Thursday, March 28, 2019

Two Of My Head Scratchers

Here are a few things that I don’t understand…

People who sneeze with every vocal cord. You know the type and chances are good that you’re living with one right now. This individual makes the act of sneezing sound like a split-second dog fight just happened. My father is like that. When he sneezes inside his home, you can hear him at least one hundred feet away from the house. And if you’re not aware that he’s about sneeze with the blasting force of a steam whistle, you could very well change the color and odor of your under garments.

Well, as luck would have it, the MIL does the same thing. The first time that I heard her I thought she had fallen and hurt herself in a bad way. I rushed into the room to find her sitting in her usual spot watching her murder porn. When I asked about the godawful scream that I heard, it was just her sneezing. I hear it all time and yet it always causes me to pause with concern almost every time. I can hear her sneeze from one end of the house to other. I can hear her sneeze when I’m upstairs and she’s downstairs in the laundry room with two doors shut.

So, what is it about folks that have to incorporate their vocal cords into their sneezes? They don’t have to get their voice box involved when they’re breathing, so what’s the deal?

Food truck festivals are another thing that I don’t understand. I got into a bit of a pissing match with some Facebook folks that are obviously infatuated with standing in long lines and waiting a long time to eat food prepared in a mobile kitchen. As a person that eats for sustenance the major part of my day, I don’t get this at all. I have eaten out of food trucks all over the southeast for decades, but it wasn’t all that popular as it is with the hipsters these days. The food was just food. That’s all food really is to me. I’m bun people and I’m quite picky even though my manly girth suggests overwise.

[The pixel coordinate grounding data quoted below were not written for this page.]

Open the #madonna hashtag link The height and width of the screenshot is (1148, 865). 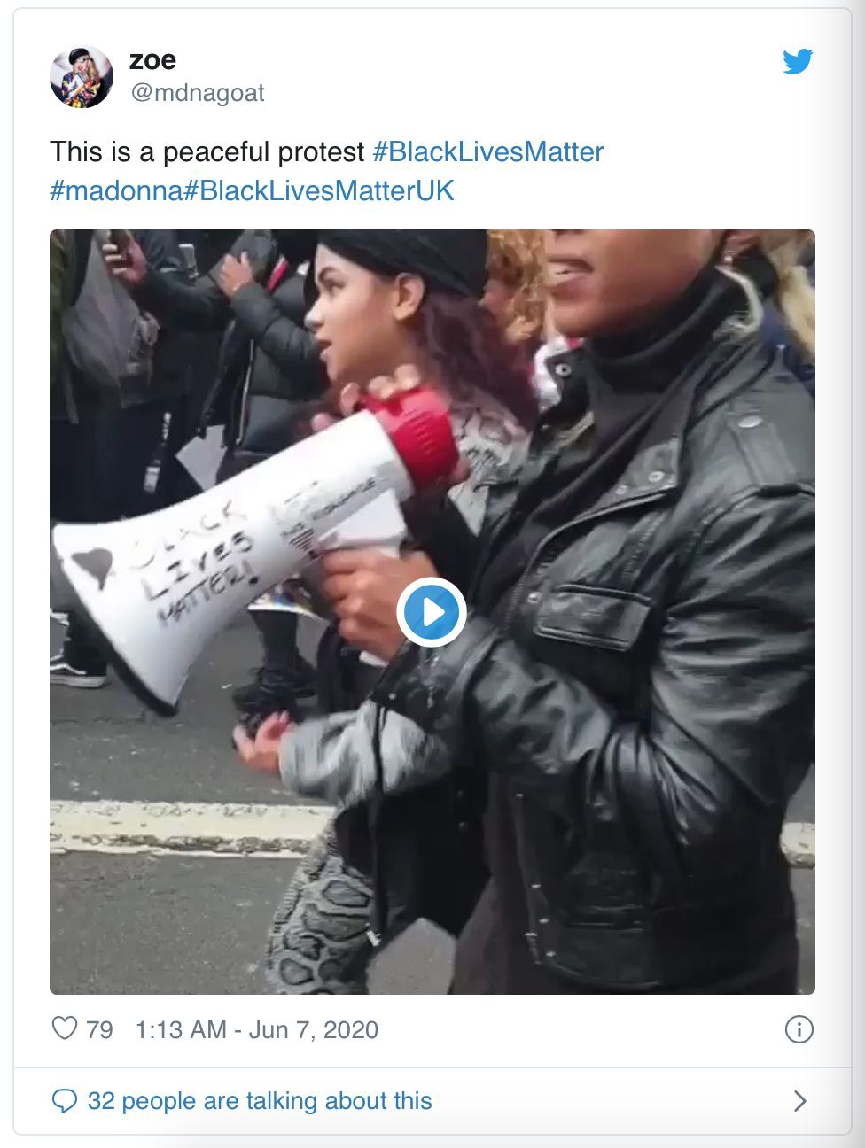[116, 190]
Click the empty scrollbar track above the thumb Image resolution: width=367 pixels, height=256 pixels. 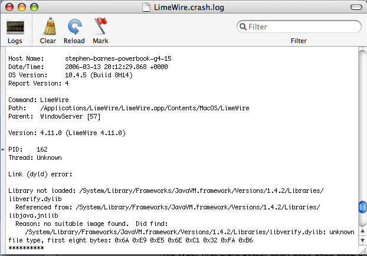tap(362, 124)
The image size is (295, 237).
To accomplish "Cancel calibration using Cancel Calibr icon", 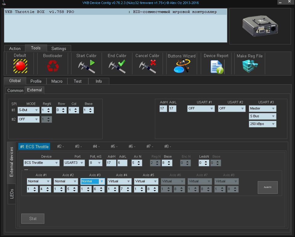I will pos(148,66).
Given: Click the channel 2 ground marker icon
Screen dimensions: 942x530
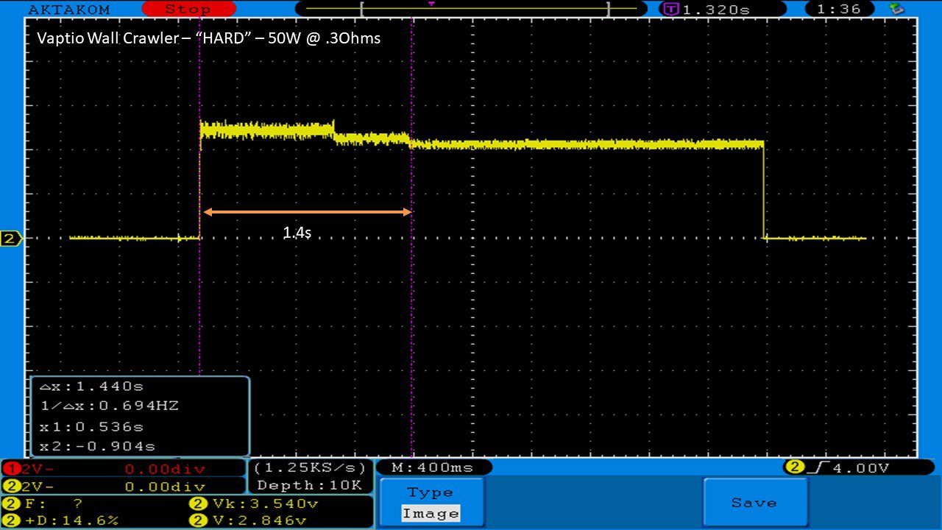Looking at the screenshot, I should [x=10, y=239].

I made the mistake of not taking a lunch with me to an event that I was covering with a radio station that I was working with about five years ago. Since I was hungry, I decided that it was time to eat and headed for the corral of hungry, hungry hipsters where the five food trucks were parked. Since this was a small event, I only had to wait 30 minutes to place my order. And when I told the people inside the truck that I wanted a simple, no frills cheeseburger, they gave me that look… You know the look. The look that comes down their nose of high and mighty sophistication. They couldn’t understand why anyone wouldn’t want grilled, Transylvanian virgin onions or passion fruit jelly on one of their mobile kitchen prepared cheeseburgers. And then I waited another 45 minutes to pick up my order.

What turns me off the most, I think, is the waiting time involved. Your beverage has been exhausted by that point. You’ve only grown hungrier and you’re staring at feral cats across the way as a possible appetizer. I just don’t get it.

And when you put a lot of trucks together in one location, hipsters swarm the joint like locusts feeding in the plains. I cannot imagine the waiting times involved, but hey, it’s their time to waste.

I seriously believe that if someone were to serve warmed up Pop Tarts for $5 and bowls of cereal with various assortments of milk available for $7, those hipsters would line up around the block for the privilege to fork over their disposable income for overpriced food like I described. It seems just that ridiculous to me.